Há uma canção popular bastante conhecida que assim reza: “Quando eu morrer, / não quero choro nem vela, / quero uma fita amarela / gravada com o nome dela...” E o poeta romântico Álvares de Azevedo escreveu: “Descansem o meu leito solitário / na floresta dos homens esquecida, / à sombra de uma cruz e escrevam nela: / Foi poeta sonhou e amou na vida”.
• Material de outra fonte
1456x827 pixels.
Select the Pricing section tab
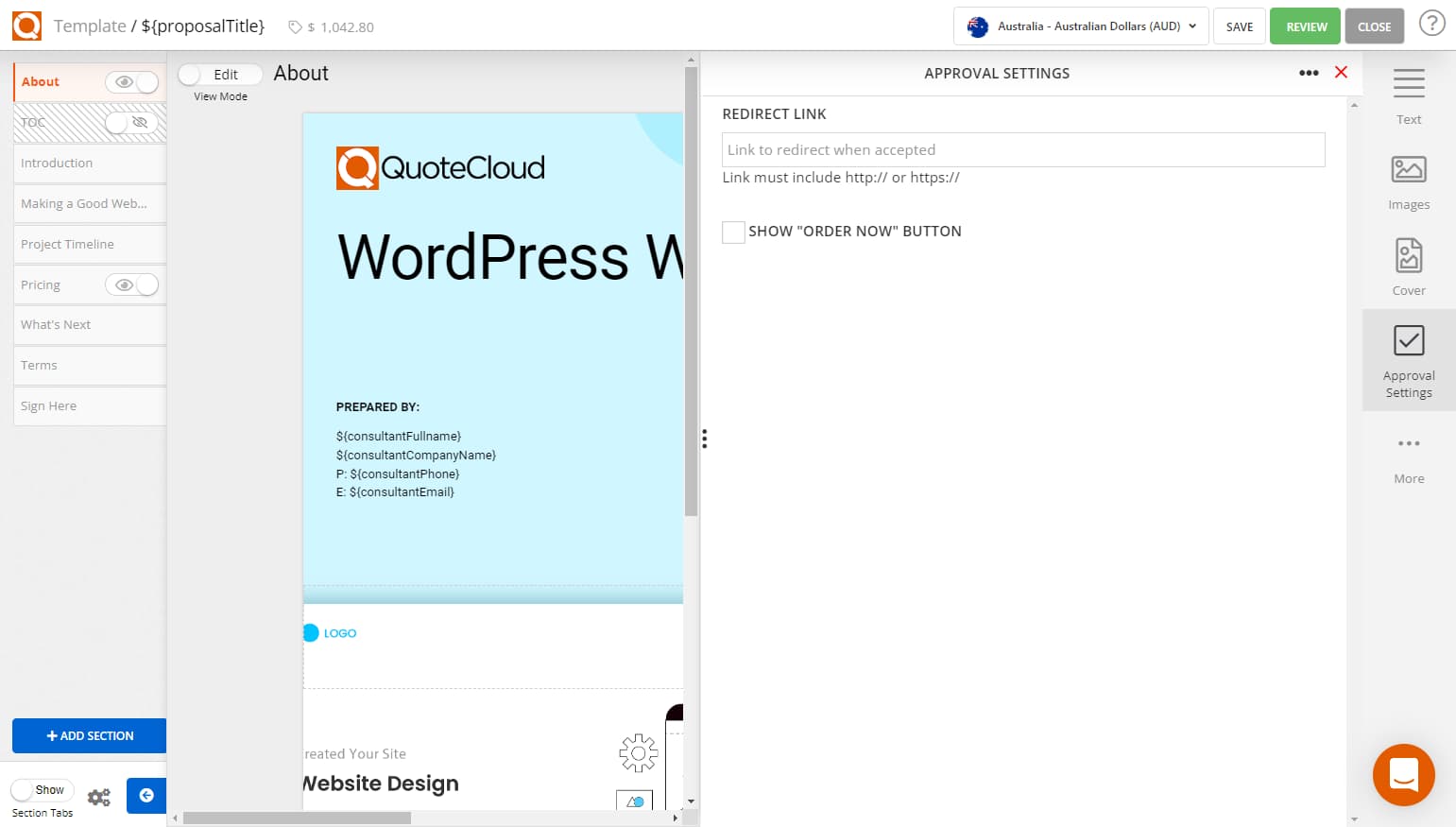[41, 284]
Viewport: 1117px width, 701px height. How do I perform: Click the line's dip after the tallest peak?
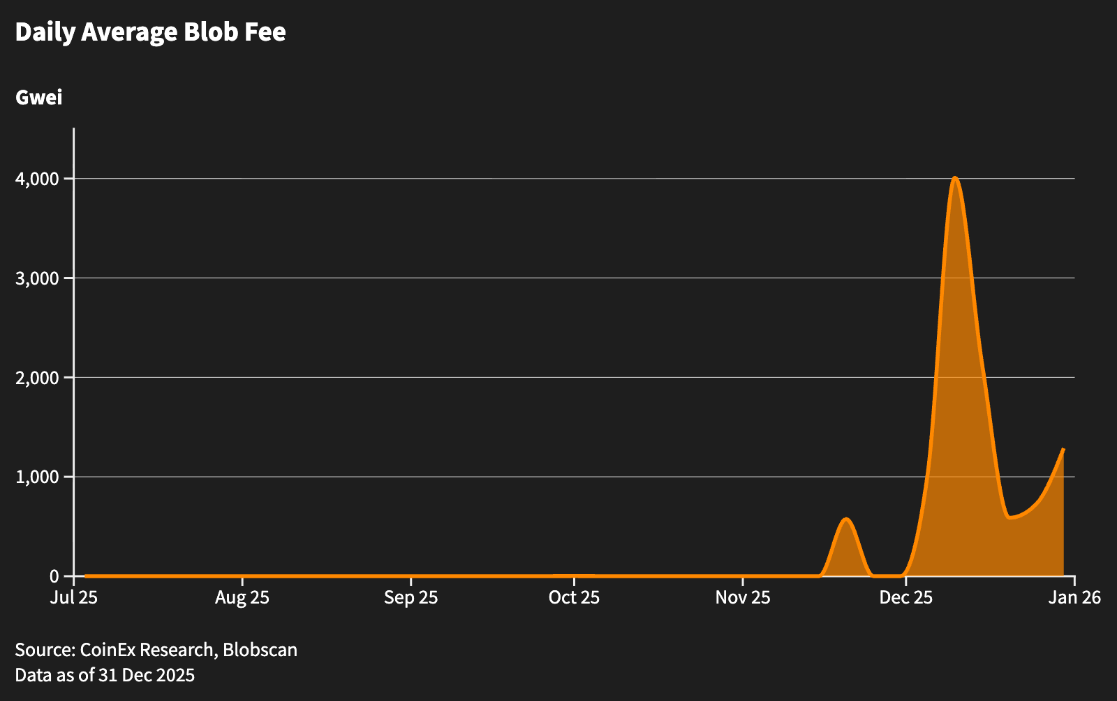pyautogui.click(x=1011, y=517)
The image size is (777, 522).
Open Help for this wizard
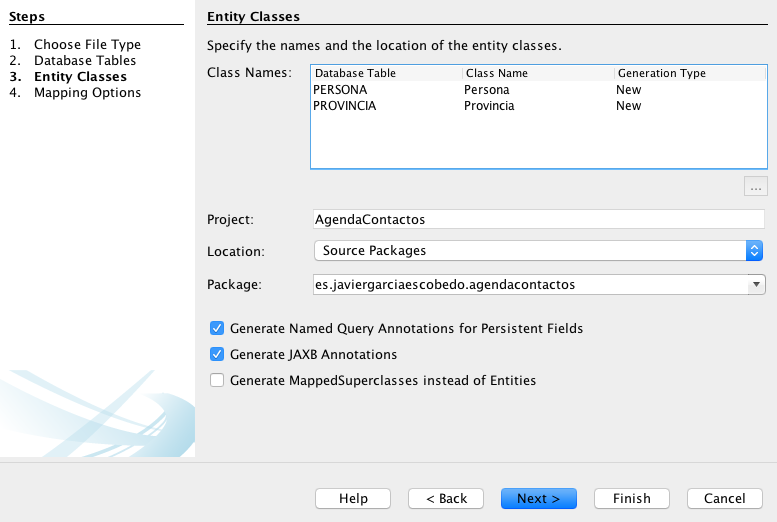pyautogui.click(x=353, y=498)
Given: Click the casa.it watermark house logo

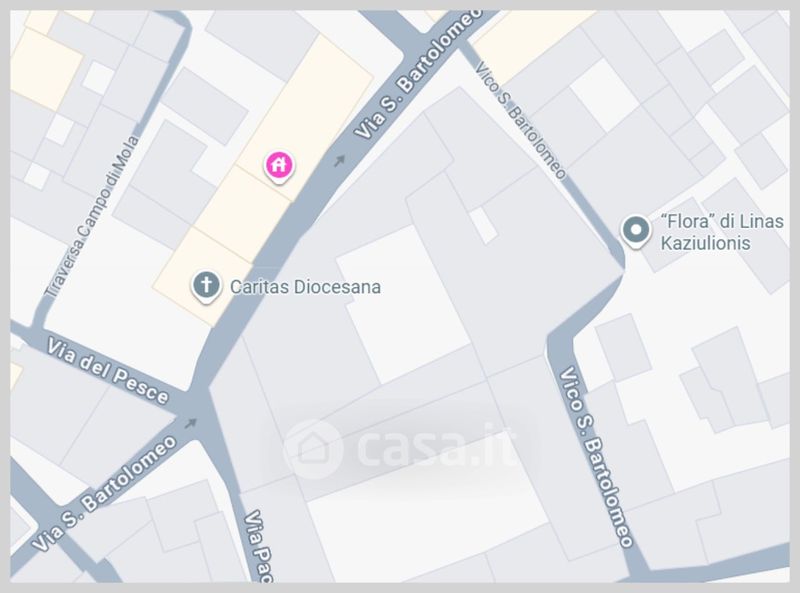Looking at the screenshot, I should pyautogui.click(x=312, y=449).
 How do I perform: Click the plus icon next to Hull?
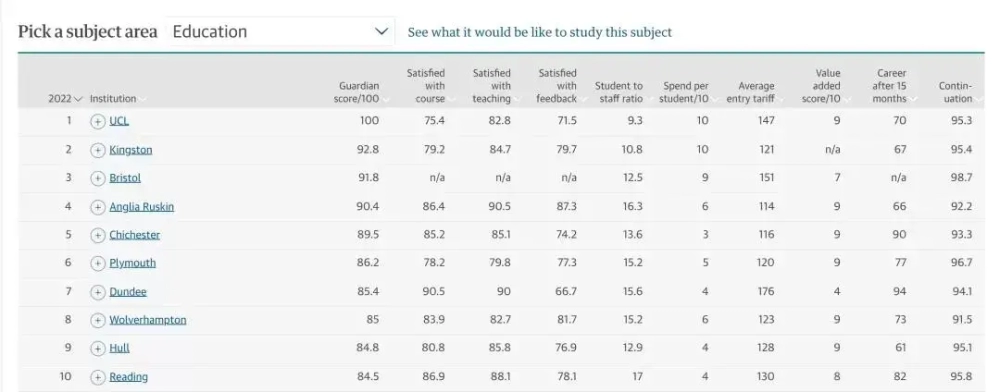tap(98, 349)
Outrora os cemitérios já serviram para que lhes levassem flores para serem depositadas junto aos mortos que ali jazem. Outros, os coveiros e vigias, habitantes desse lugar, também tinham o prazer de, por pouco mais ou nada, trabalhar ali e zelar a limpeza e o cultivo de ervas e arbustos floríveis, de nomes lindos: “bons dias”, “boas tardes”, “boas noites”, e também de jasmineiros e roseiras que floriam, alegrando o ambiente com boa visão e bons fluidos.  Ainda é recente e me lembro de um conto da famosa escritora Lygia Fagundes Telles em que os namorados caminham até o cemitério para ver o sol se pôr, lindo sol das tardes de novembro (ou de outras tardes e meses). Ali, outros namorados fizeram planos, sonharam agarrados, caladinhos, aos beijos. Os cemitérios serviam de praças e passeios para a juventude, fosse dia, fosse noite. 
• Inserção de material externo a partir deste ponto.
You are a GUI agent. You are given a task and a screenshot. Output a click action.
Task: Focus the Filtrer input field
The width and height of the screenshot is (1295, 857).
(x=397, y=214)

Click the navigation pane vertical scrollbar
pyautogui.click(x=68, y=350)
Depois foi que começou a ladroeira no mundo, a praga da falta de vergonha e de caráter, onde é comum encontrarem-se covas abertas, feitas para roubo de jóias dos seus moradores e outros objetos de valor que conseguem pela busca desavergonhada. E acontece à noite, sem lua clara. Esse é o maior dos desrespeitos aos mortos.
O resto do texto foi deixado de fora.